I always had understood that Ignatius was a passionate man, an element of him with which I can identify. Ignatius was also a “heart” person, passionate for God and passionate in his care for others—not only his companions in the Society of Jesus, but also the spiritual women with whom he developed friendships and the poor and ill people to whom he ministered. I used to think that Ignatius progressed according to a clear trajectory, beginning with his desire to be a great soldier and win the heart of a woman with whom he was in love, then going through a conversion experience and pilgrimage, and ending with working as an administrator of the Society, with heart and head in complete alignment.
But all of his life, Ignatius sought and sometimes struggled to integrate heart and head. He fought in Pamplona although nearly everyone knew from the start that it was not a winnable battle. He traded his clothes with a beggar, not considering that the beggar would be arrested for apparently stealing clothes from a nobleman. Ignatius wanted to set aside vanity, so he decided not to cut his fingernails and hair in Manresa. And so the children of the town gave him a Spanish nickname along the lines of “boogeyman.”
Ignatius came to better discern how to balance his heart and head, but this was never a finished project. He a hard time studying Latin, because he found it easy to get lost in mystical graces. In Paris on one occasion, Ignatius decided to jump into a river in order to convince another person not to continue in his sin. He refused to get out of the river until the man relented. For us, too, this struggle to align heart and head and to understand the nuances of discernment is never complete—a good reason to find companions to help us to undertake our discernment processes slowly and with care.
2. Ignatius overcame a period of scrupulosity by realizing that God is in charge.

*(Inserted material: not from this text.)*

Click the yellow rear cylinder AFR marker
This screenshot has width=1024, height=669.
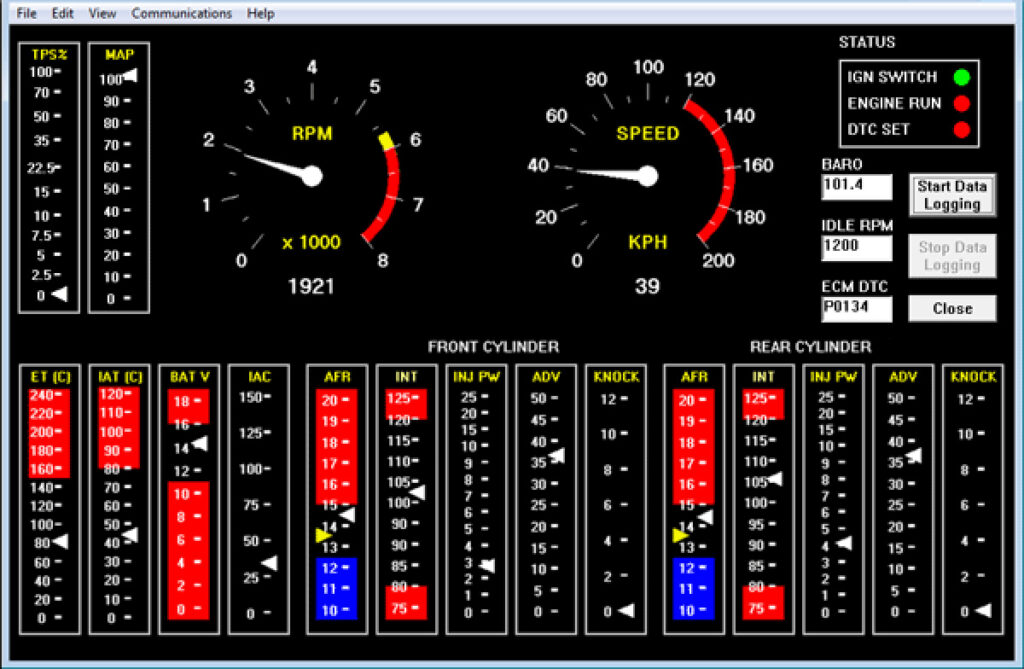pos(681,536)
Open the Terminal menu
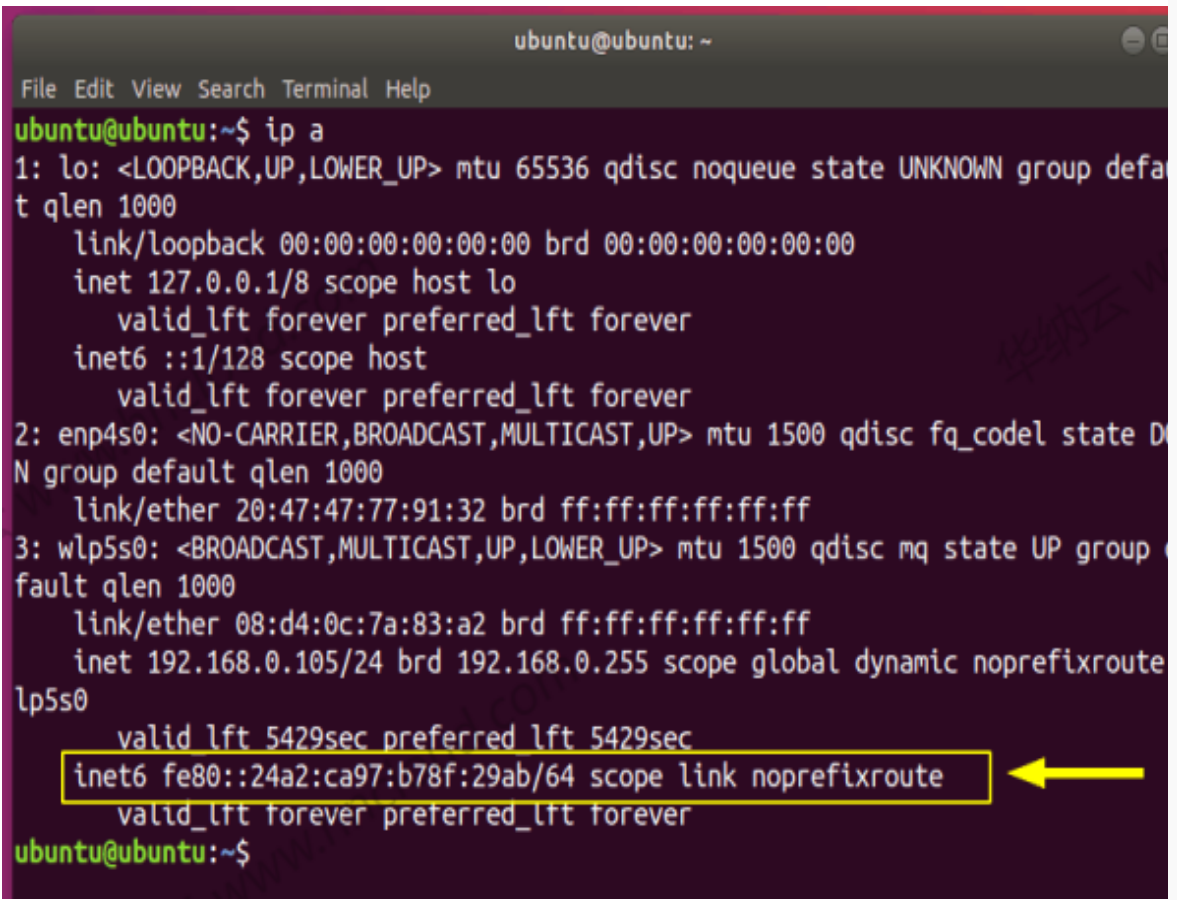Image resolution: width=1177 pixels, height=900 pixels. point(325,89)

I had never fully grasped what helped Ignatius to overcome a period of scrupulosity about his own sins. But on our bus ride to Manresa, I heard an explanation that made sense to me: Ignatius had suffered from pride, in thinking that his conversion was in his own control. Eventually, Ignatius came to understand that his conversion was not in his own hands—and certainly not achieved by confessing his sins repeatedly or forgoing haircuts. Rather, Ignatius came to understand that becoming more of who God wanted him to be was a process in which God is in charge—not us. Although I don’t think of myself as scrupulous, I, too, can fall into a pattern of thinking that I can think through, solve, and control the outcomes of my relationships, instead of handing this process over to God and listening to God.
3. Ignatius trusted in God to provide for him.
Finally, my sense of Ignatius’s trust in God to provide for him on his life’s journey deepened. Ignatius was not only a pilgrim in his movement from Montserrat to Manresa, to Jerusalem and back to Barcelona. Rather, he always understood himself as on a pilgrimage with God. What allowed him to do things like giving away all his extra money at the end of the day after begging for it—when he needed it for passage to Jerusalem? Trust in God. Ignatius trusted deeply that God would be present to him, no matter who was with him on the road, and no matter what the present challenges of his life might be. It is this trust in God that allowed Ignatius to give all of himself away, to God and to others, knowing that God would always accompany and provide for him.
The Manresa Cave chapel is wonderful, so beautiful. I’ve been on pilgrimage to Spain, to see the paintings of Diego Velasquez. I travelled with a non-believer and we shared love, laughter and joy. St.Ignatius – a real person.
This was a wonderful read and it responded directly to where i am spiritually from every aspect.Waiting for a train it was just what i needed to reset my thoughts for the weekend. Thank you for sharing your pilgrimage experience in such a crystal clear way
Very nice. Thanks Marina. Truly Ignatius is an inspiration.